岩井 堀江さんがダイバーシティ推進に関わって10年近くになりますが、働く女性の意識は変わりましたか?

堀江 今は女性社員比率が35%ほどになりましたが、10年前は17~18%くらいだったので、さまざまなシーンで女性は遠慮がちに発言していました。女性がプロジェクトチームのリーダーなのに、クライアントは年配の男性がリーダーだと思い込んで、男性に先に名刺を渡そうとしたような時代です。

 当時は「私がリーダーなのに…」と落ち込んでいましたが、今では「私がリーダーです」と堂々と言える人が増えました。リーダーとしての言動についての研修も行っているので、女性も堂々と意見を言うようになりましたし、男女関係なく自然に“個の力”を発揮できる雰囲気になったと思います。

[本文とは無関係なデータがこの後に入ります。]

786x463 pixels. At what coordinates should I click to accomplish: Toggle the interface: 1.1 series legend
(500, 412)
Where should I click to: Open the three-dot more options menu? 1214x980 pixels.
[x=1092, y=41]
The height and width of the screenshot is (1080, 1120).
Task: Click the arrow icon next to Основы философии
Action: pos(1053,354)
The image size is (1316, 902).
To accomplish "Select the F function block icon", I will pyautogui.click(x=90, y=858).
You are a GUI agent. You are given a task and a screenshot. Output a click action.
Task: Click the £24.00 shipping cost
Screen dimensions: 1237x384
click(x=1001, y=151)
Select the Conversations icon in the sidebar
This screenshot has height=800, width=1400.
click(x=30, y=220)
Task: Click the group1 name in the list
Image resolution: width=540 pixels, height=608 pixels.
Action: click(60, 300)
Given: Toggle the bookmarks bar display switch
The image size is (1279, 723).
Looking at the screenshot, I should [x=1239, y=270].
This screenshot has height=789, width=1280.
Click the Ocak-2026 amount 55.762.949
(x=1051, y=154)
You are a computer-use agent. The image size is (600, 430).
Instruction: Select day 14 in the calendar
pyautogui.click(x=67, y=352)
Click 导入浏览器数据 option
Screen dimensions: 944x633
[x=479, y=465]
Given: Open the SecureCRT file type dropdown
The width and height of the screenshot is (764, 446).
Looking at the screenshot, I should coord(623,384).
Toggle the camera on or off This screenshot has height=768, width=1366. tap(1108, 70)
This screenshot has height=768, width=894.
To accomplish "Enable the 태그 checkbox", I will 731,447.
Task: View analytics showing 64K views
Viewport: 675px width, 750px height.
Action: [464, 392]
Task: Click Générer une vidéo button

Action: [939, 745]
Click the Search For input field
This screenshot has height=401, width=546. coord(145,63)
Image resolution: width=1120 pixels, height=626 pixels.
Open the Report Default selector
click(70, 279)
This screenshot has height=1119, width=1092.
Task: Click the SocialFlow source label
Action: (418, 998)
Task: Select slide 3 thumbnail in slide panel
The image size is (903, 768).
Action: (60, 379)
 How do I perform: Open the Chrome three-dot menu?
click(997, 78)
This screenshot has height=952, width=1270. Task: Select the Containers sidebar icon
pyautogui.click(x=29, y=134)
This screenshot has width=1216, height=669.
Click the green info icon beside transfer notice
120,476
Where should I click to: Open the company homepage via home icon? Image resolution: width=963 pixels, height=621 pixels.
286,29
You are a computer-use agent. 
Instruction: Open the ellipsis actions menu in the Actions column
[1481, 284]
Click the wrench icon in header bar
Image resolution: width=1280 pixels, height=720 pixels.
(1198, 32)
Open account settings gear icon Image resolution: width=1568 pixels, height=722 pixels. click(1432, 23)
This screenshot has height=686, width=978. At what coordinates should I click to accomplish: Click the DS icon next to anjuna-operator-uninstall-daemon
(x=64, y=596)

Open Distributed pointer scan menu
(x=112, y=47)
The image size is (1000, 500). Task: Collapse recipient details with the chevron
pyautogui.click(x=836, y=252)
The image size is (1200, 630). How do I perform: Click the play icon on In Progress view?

江川 マイノリティーの状態下だと、最初の一言を発するのは勇気がいりますが、そうした状況は改善されていますね。ただし、まだ道半ばで、100点満点中50点というところでしょうか。30歳以上の世代はまだ女性採用が少なかった時代なので、必然的に管理職女性も少ない。まだしばらく時間はかかりますが、この部分を解決して真の平等を目指したいと思っています。